» **WHAT YOU HAVE TO DO**: In the listing below, repeat exactly every line from the first through the line containing "Open 兑换码管理 in", with nothing else.

(DATA SECTION Opens)

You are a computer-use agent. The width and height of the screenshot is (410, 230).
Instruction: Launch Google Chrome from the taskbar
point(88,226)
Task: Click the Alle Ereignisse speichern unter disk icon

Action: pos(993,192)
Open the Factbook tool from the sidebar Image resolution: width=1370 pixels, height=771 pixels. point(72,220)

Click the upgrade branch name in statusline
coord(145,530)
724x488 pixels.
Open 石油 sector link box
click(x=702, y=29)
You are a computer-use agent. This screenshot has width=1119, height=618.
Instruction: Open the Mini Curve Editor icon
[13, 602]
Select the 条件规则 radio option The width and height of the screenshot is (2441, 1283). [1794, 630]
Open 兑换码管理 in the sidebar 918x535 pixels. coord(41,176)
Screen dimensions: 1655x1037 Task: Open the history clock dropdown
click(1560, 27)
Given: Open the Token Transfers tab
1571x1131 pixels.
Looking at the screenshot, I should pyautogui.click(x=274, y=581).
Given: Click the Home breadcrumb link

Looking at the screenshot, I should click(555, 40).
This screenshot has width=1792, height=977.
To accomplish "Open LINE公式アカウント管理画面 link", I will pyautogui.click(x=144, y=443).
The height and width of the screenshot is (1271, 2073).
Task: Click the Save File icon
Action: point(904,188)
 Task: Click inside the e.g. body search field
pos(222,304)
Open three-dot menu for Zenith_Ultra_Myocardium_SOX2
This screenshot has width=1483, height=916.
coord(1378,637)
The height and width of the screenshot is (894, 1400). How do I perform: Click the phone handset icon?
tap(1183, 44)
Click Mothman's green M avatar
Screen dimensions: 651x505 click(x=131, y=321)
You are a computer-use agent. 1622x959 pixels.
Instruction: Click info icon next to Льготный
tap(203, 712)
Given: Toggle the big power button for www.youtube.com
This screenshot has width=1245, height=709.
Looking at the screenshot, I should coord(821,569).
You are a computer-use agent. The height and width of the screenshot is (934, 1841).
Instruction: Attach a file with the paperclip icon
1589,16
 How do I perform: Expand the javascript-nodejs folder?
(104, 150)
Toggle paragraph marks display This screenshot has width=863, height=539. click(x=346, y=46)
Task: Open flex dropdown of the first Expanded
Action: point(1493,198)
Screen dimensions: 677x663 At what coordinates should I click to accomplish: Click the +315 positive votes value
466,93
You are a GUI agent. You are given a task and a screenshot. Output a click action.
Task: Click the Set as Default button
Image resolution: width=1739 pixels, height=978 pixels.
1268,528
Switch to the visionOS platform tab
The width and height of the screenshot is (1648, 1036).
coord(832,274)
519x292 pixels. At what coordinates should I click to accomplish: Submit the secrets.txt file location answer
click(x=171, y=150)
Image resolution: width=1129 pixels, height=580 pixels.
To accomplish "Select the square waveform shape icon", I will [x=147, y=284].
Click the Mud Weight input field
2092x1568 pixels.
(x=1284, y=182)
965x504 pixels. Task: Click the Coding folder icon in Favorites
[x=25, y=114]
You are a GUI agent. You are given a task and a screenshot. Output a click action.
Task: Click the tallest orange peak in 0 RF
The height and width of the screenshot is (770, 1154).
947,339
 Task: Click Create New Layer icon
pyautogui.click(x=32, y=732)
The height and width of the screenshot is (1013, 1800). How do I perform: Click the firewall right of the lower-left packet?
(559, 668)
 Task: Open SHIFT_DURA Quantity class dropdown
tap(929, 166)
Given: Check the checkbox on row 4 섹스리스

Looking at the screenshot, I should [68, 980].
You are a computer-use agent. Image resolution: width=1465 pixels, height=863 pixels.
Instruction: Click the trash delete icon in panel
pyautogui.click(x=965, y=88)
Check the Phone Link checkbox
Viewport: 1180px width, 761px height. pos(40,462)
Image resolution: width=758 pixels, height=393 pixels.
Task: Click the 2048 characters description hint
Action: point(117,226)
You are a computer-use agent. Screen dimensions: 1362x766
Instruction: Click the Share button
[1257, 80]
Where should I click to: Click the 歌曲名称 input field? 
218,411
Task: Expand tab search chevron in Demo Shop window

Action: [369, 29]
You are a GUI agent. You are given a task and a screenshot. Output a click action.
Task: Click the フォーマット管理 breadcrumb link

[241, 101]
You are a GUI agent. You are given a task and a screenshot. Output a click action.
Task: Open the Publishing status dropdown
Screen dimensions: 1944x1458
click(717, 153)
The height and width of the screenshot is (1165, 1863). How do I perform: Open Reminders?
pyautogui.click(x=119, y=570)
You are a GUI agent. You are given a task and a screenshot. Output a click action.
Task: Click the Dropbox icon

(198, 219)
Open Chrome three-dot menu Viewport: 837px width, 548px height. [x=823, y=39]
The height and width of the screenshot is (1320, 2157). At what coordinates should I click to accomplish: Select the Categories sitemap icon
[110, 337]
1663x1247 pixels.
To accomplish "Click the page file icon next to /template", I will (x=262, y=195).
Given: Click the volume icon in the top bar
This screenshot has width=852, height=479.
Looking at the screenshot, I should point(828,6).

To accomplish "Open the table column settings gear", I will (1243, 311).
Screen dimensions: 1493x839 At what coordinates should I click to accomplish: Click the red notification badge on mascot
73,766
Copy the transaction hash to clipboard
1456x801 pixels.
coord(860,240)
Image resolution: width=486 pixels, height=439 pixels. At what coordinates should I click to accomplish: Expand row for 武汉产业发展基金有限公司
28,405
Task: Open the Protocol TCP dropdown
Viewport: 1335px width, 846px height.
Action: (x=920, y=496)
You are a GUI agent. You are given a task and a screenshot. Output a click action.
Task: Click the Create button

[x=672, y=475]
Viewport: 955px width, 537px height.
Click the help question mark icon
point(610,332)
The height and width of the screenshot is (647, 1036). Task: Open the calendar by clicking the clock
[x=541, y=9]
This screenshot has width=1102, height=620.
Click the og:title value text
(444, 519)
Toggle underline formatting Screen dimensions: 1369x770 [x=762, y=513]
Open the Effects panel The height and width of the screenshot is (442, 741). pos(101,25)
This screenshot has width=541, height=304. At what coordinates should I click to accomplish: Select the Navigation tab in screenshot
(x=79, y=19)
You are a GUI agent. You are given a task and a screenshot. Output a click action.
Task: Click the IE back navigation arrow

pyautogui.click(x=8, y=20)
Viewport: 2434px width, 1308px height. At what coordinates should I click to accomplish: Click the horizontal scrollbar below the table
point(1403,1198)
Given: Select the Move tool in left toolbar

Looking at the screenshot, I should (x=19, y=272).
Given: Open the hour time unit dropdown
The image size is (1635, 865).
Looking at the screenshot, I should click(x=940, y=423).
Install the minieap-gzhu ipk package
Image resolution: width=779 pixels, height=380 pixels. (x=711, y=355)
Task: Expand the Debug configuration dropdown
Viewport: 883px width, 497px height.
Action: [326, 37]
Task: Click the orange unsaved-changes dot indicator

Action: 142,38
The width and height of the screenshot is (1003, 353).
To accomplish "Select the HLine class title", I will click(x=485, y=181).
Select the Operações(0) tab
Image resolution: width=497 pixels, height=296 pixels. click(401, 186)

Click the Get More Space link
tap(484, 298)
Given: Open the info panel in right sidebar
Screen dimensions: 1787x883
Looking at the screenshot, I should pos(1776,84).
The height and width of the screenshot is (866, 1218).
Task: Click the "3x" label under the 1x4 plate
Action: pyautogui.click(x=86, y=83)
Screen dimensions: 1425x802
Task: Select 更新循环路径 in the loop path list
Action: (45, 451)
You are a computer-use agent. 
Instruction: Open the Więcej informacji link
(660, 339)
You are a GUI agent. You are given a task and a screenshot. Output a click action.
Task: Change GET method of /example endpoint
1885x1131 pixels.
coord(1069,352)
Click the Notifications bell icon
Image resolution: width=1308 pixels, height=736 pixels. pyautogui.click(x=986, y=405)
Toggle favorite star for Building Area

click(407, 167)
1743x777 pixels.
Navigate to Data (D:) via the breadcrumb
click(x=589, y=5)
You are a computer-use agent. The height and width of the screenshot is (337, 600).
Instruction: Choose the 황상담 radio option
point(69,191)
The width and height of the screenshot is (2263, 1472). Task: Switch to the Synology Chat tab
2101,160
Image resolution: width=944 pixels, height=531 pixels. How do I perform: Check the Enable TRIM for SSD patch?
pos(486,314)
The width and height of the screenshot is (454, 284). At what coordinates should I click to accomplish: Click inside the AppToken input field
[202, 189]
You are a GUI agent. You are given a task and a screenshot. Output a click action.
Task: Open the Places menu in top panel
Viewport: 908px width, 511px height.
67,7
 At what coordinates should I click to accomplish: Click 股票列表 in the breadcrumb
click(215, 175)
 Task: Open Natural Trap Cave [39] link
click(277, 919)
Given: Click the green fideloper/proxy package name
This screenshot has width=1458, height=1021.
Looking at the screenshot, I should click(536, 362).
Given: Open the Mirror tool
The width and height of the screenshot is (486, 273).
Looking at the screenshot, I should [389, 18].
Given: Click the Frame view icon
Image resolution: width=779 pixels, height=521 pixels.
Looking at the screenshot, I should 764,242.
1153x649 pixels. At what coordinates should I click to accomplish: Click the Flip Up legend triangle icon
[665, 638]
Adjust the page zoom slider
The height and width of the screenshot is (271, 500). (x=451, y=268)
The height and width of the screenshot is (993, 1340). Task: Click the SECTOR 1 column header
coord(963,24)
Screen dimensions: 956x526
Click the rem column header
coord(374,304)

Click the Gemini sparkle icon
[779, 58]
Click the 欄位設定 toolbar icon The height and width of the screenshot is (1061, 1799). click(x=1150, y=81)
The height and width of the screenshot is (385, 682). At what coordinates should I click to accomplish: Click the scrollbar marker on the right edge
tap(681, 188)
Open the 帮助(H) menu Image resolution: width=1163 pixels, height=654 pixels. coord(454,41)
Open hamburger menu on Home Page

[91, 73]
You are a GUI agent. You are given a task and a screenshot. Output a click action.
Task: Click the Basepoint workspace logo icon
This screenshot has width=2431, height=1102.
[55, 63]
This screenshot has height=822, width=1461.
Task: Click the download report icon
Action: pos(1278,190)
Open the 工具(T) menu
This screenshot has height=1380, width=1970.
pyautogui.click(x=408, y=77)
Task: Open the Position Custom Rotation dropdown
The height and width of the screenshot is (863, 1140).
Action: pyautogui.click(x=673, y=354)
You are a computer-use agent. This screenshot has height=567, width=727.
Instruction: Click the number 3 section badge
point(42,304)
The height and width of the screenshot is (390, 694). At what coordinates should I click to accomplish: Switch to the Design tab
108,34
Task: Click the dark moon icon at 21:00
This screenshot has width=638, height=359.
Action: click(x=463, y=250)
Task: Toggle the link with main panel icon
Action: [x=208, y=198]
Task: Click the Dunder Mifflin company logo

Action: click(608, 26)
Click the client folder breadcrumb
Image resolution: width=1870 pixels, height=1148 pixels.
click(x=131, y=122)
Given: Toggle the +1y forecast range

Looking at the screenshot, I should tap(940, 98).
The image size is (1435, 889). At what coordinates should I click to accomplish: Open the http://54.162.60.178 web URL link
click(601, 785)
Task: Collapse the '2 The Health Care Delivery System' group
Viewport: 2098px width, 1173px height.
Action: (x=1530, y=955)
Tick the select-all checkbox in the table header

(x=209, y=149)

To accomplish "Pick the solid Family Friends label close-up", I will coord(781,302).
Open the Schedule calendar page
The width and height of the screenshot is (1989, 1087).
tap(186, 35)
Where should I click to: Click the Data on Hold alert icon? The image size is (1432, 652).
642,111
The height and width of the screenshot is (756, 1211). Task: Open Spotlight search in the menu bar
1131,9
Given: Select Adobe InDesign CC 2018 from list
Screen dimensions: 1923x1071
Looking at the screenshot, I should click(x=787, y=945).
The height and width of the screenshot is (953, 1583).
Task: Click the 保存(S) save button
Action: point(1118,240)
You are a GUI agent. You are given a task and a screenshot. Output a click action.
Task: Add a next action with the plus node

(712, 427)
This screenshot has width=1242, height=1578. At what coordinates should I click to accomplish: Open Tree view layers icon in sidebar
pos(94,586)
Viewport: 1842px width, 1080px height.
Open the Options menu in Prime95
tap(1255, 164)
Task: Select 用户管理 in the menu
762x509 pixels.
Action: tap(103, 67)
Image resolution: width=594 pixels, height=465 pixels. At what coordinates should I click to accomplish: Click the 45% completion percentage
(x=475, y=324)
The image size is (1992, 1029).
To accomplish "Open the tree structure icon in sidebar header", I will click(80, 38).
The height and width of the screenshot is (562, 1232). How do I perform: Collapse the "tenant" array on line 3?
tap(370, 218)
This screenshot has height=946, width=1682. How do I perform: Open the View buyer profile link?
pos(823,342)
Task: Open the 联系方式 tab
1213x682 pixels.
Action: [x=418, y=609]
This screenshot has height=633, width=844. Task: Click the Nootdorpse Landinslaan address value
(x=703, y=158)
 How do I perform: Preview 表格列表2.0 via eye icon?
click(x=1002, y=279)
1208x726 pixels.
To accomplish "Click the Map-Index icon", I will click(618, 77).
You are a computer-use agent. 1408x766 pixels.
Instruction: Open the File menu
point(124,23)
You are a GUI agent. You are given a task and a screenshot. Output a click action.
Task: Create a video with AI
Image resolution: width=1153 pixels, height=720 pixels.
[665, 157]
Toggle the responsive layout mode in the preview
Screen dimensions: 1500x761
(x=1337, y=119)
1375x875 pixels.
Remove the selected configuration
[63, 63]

(DATA SECTION Closes)

» **RESULT OF THE TASK**:
You are a computer-use agent. The width and height of the screenshot is (410, 230).
Instruction: Launch Google Chrome from the taskbar
point(88,226)
Task: Click the Alle Ereignisse speichern unter disk icon

Action: pos(993,192)
Open the Factbook tool from the sidebar Image resolution: width=1370 pixels, height=771 pixels. point(72,220)

Click the upgrade branch name in statusline
coord(145,530)
724x488 pixels.
Open 石油 sector link box
click(x=702, y=29)
You are a computer-use agent. This screenshot has width=1119, height=618.
Instruction: Open the Mini Curve Editor icon
[13, 602]
Select the 条件规则 radio option The width and height of the screenshot is (2441, 1283). [1794, 630]
Open 兑换码管理 in the sidebar 918x535 pixels. coord(41,176)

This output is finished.